## Task goal
Scan the data and please report how many lines include the word "computer". Leave out everything but the number.
Excerpted records Block Start
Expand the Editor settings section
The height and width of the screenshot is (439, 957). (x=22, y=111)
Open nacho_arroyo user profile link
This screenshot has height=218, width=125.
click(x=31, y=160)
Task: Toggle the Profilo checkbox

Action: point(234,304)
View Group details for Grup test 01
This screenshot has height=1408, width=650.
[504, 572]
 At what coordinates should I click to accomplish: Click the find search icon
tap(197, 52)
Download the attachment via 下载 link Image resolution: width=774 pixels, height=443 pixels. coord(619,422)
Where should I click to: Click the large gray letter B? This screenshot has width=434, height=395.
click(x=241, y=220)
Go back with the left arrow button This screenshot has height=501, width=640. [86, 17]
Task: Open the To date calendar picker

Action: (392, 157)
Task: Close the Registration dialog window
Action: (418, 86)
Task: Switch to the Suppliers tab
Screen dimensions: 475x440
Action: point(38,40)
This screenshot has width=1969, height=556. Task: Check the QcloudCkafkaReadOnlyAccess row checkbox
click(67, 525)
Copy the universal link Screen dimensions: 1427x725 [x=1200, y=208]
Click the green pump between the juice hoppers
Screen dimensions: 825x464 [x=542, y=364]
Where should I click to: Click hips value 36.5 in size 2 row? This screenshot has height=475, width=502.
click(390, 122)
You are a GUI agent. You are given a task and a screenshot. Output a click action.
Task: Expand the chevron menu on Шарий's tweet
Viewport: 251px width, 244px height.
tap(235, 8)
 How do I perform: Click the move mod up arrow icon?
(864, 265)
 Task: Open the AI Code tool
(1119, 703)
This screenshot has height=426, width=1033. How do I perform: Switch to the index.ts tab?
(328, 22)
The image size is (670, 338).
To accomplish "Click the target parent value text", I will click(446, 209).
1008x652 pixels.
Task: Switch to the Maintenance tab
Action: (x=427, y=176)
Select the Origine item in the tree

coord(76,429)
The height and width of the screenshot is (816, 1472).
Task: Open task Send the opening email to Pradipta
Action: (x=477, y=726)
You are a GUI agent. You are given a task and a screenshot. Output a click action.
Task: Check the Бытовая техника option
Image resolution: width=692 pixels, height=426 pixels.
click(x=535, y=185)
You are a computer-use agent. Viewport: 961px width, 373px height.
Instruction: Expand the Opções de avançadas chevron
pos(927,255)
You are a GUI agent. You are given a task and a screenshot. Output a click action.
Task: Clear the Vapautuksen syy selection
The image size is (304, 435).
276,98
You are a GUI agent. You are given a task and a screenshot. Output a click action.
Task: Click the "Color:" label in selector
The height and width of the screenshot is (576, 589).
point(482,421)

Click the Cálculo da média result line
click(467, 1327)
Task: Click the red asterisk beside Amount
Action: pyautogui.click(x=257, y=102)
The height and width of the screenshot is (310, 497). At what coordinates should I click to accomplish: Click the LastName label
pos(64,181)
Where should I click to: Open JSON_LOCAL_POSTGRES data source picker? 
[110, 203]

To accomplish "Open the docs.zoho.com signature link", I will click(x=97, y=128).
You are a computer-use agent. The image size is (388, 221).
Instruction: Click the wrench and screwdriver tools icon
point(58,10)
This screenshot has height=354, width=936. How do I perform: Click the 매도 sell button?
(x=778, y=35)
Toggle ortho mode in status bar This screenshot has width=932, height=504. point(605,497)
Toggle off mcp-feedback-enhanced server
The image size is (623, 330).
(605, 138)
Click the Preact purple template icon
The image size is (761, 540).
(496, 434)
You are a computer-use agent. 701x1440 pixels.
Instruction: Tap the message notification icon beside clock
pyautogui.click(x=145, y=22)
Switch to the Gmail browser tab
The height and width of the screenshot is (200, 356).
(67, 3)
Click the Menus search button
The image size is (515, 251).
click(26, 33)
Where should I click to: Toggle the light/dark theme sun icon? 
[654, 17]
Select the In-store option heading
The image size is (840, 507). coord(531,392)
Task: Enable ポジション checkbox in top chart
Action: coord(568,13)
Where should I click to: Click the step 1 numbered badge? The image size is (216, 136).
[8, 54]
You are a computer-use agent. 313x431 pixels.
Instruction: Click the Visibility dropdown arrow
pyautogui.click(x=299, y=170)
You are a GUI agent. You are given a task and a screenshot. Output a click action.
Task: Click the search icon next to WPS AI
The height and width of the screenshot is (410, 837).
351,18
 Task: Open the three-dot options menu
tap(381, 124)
Excerpted records Block End
## Task answer
4